Falling into the arms of AI
Dr. from Adam Mikivicz University in Poznan, Poland. Maciej Musial has told us that people will soon be caught by humanoid robots and artificial intelligence apps on our smartphones. Evidence of this can be found from the fact that people are already appearing attached to their gadget-like smartphones.
Research further suggests that a new phenomenon that often occurs is the underlying form of the emotional relationship between human beings and artificial intelligence between different wolves.
When carefully noted, human attitudes toward robots are associated with mechanisms that refer to people’s attitudes toward other objects with emotional attachment and animation. In other words, giving the robot the characteristics of living beings. Studies exist that explain how people build rudimentary dams with home appliances such as automated vacuums and more.
It was observed that the owners of these simple robots leave the house dirty or work on their own if the robots appear to be in a bad mood. Even though this may sound less serious, car and bike owners give their vehicles affectionate names.
If researchers manage to bridge the remaining gap between artificial intelligence and humans, the day will not be far off when humans develop more serious emotional partnerships with robots. And who knows, one-day formation bonds with complex machines can become a social norm, which will motivate humans to marry robots.
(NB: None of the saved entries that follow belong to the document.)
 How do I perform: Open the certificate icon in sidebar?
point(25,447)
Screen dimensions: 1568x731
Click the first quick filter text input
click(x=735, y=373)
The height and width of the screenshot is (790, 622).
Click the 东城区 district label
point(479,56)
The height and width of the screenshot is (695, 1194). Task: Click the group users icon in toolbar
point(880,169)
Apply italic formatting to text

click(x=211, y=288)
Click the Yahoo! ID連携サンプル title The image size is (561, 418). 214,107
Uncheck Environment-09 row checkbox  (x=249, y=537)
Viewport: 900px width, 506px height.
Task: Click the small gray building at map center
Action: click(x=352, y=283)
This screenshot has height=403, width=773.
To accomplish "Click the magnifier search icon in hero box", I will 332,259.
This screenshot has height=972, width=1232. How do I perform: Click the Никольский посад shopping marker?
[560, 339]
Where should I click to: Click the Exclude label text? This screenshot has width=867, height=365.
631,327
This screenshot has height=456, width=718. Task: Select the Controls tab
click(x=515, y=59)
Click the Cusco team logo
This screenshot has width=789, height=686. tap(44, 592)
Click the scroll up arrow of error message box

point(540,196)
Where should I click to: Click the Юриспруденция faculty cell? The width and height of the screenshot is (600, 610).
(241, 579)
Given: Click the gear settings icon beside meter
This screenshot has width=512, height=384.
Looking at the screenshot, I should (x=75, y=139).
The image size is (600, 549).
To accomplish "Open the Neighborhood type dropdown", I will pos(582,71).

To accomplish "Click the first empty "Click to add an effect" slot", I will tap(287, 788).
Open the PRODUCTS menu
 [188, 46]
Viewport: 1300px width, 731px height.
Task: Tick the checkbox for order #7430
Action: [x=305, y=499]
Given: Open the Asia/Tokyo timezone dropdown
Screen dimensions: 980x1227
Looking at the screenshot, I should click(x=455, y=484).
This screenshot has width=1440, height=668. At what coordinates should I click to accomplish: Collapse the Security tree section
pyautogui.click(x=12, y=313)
David Hanson, who produced the famous lifelong Sophia robot, recently revealed that humans are only a few decades away from marrying diaries. There is already a robot in the world today that removes the bridge of intimacy, which is necessary for a deep emotional partnership.
The researcher suggests that by the year 2045 humanoids will get equal rights as humans. This would include the right to land, voting in general elections and even getting married.
Hanson has also suggested that by the year 2035, robots will be able to accomplish almost everything that humans do. They can also start their own Rob Global Robotic Civil Rights Moments’ by 2038 and force leaders to grant them equal status in the human world.
The truth behind these predictions is hidden only in the future. But based on evidence today, we know that humans develop an emotional attachment to their devices that exhibit human-like behavior.
The boundary between the real world and the virtual world is being narrowed. In other words, simulation and whatever is being simulated is getting blurred with advancing AI. In this way, relations between human and virtual realities are more satisfying than traditional relationships.